The striving and questing at the heart of human exploration and innovation is as fundamental to our species as the basic urge to survive and reproduce. It has elevated us to stratospheric heights and plunged us to vertiginous depths. It will continue as long as we do. We also crave transcendence and, ultimately, it is this deep desire which motivates us most. Whether reaching for the stars or striving to transcend the body, we demonstrate an instinctual understanding – however obfuscated – that, in essence, we are part of something infinitely vast. But because we languish in an age where notions of meaning and purpose are derided and denied, our questing is reduced to simple fear of death. In a materialistic, mechanistic cosmos, matter is all that matters. So, if we upload our minds and colonize other worlds, bodily and planetary death can be overcome.
LIFE, DEATH, AND TRANSCENDENCE
The Transhumanist agenda seems to be based on a fundamental misunderstanding of the nature of life and death. Fear of death, of total annihilation, of being forgotten and disappearing without trace, are at the heart of it. Even plans for proactive improvements in human capabilities and performance take greatly extended or infinite lifespans as a given. Which, incidentally, begs the question of what a world where no-one (or very few) ever die would look like. If we transcend death do we then also transcend birth? Such an idea might well appeal to those advocating drastic population reduction.

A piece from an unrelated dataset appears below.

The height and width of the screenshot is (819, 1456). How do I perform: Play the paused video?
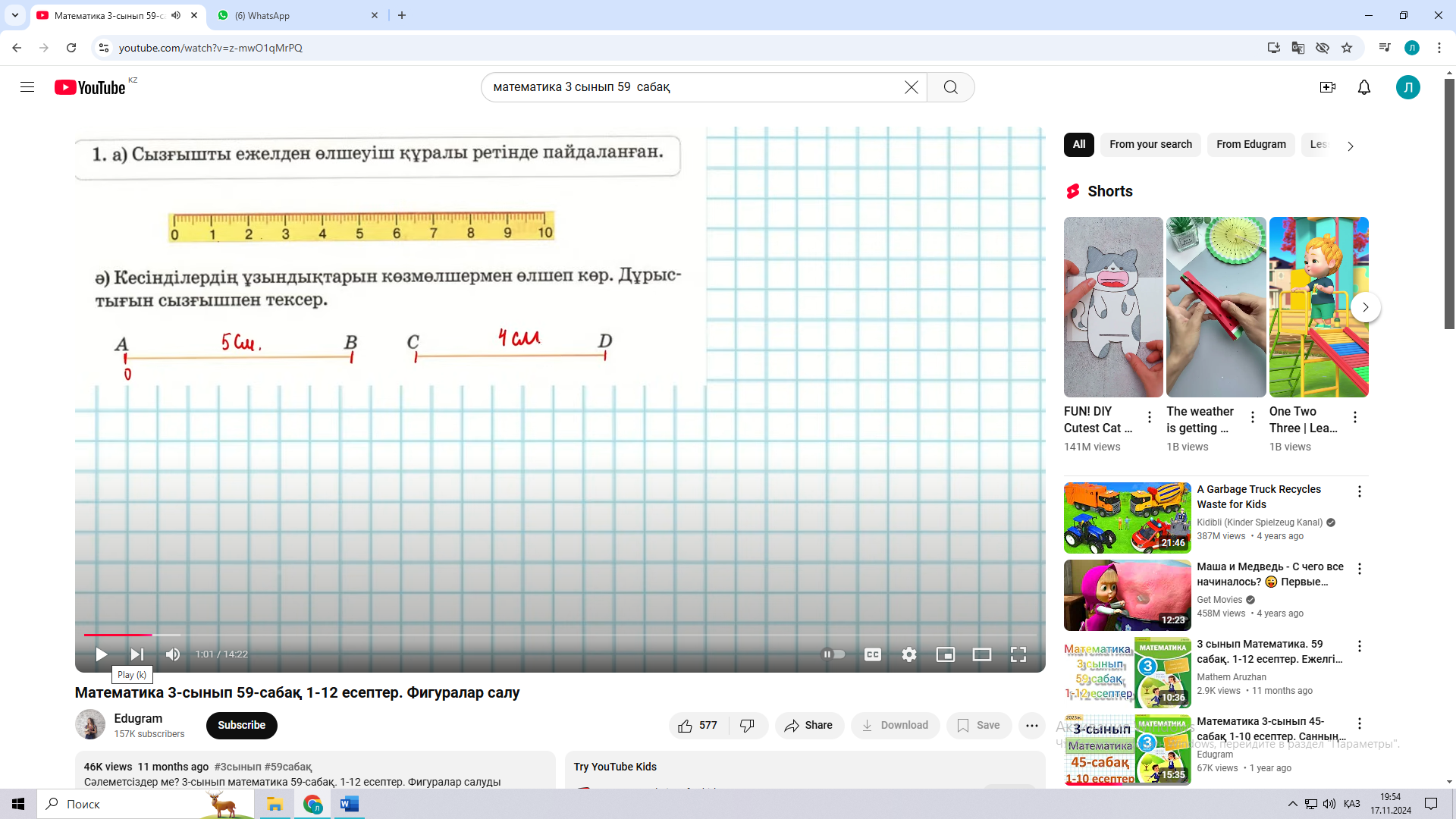click(x=101, y=654)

We sometimes find ourselves in moments of bliss or joy wishing that they would never end, but knowing that such moments do not last can make the experience so much richer and more meaningful. Difficult times, then, can be borne more easily and placed in perspective when we acknowledge that they too shall pass. Quite what the tapestry of human experience might look like in a life of a thousand or a million years is unknowable. Whatever schemes we dream up for the future, whatever worlds we imagine, let us not derogate this incredible journey – being born, living, and dying as a human being on the only planet we may ever have.